— WHAT IS ASKED —
(a) In the passage about the gallery's Islamic-inspired design, who created the walnut filigree window screens?
(b) Carry the passage about the gallery's Islamic-inspired design forward from its last sentence.
[start of SUPPLIED PASSAGE]
The gallery designers Stanton Williams were tasked with “capturing something of the spirit of Islamic architecture” said Suleman. This kind of project can easily fall into the type of pastiche the gallery scrupulously avoids elsewhere. They just about get away with it. The two rooms form an “L” shape—perhaps more accurately a lamshape, the Arabic letter that mirrors its Latin counterpart. Five walnut filigree window screens allow sunlight to illuminate the exhibits, echoing a technique common in grand mosques. The windows’ creator Ahmad Angawi, a Saudi artist, was also inspired by the Mangour screens found on old houses in his native Mecca. The closely-knitted wood allows light in, while protecting the privacy of those inside. (A very Islamic idea of the relation between public and private spaces.)
[end of SUPPLIED PASSAGE]
[start of DATA EXCERPT]
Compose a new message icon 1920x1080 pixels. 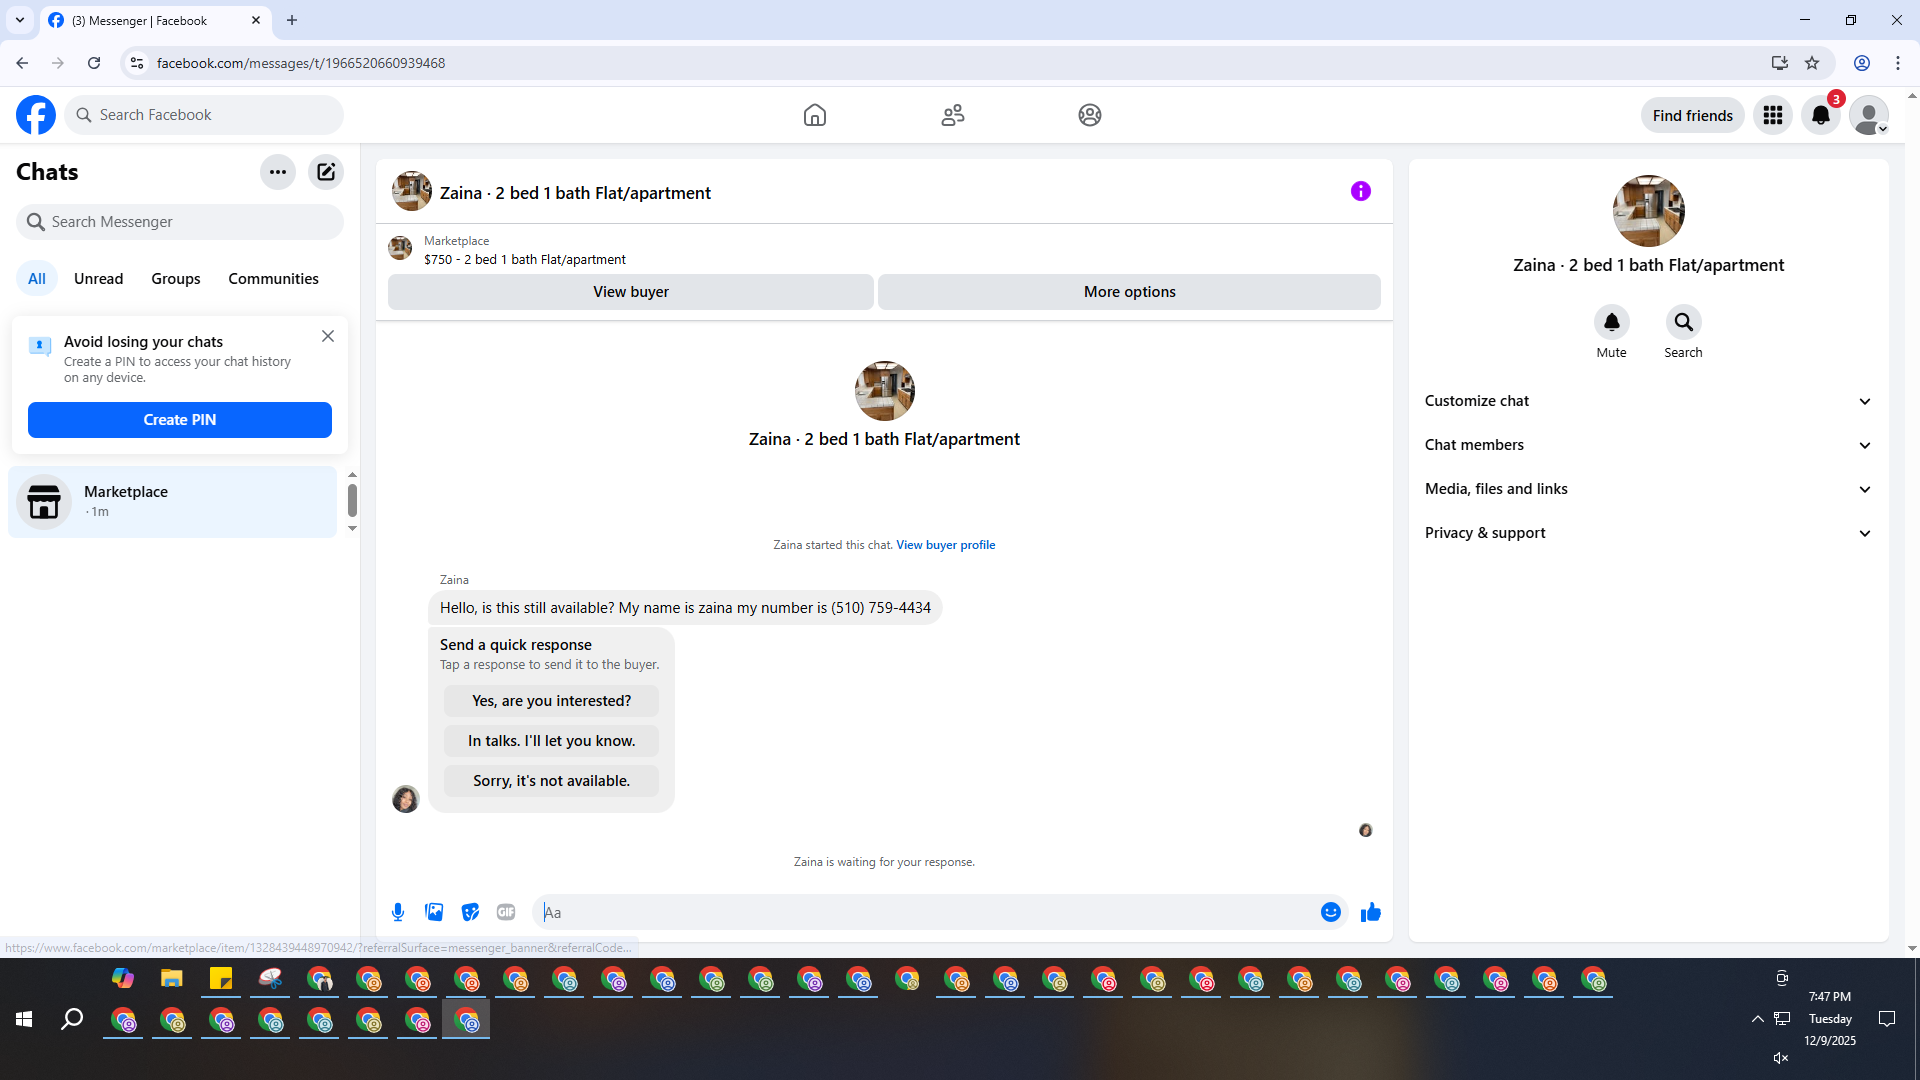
[end of DATA EXCERPT]
— EXPECTED RESULTS —
(a) Ahmad Angawi, a Saudi artist.

(b)
This kind of traditional aesthetic is increasingly rare in Mecca, which the Saudi authorities have spent the last few decades turning into an ugly marble Disneyland. The regime’s Wahabbi Islam sees the rich cultural diversity accumulated over the religion’s history as mere deviations from the correct path. It is exactly this human history, though, that the British Museum gallery is trying to honour and preserve.

Something else that will annoy Wahabbis is the proliferation of figurative imagery—both animals and people, including prophets and saints. Zeina Klink-Hoppe, another lead curator, told me that they weren’t setting out to make a point: they were simply led by the objects. During focus groups, she told me, some puzzled Muslims asked how their co-religionists could have portrayed humans and animals when it was forbidden in Islam. Rather than shying away from this question, the curators have, quite rightly, tackled it head-on in a dedicated side-case.

The Quran warns against idolatry, and so in mosques calligraphy praising God became the dominant aesthetic along with allusions to paradise in the form of flowers and fruits. But the Quran also says that Jesus, regarded as a prophet, once miraculously breathed life into clay birds he had moulded, a story much relied-on by Muslim figurative artists over the centuries.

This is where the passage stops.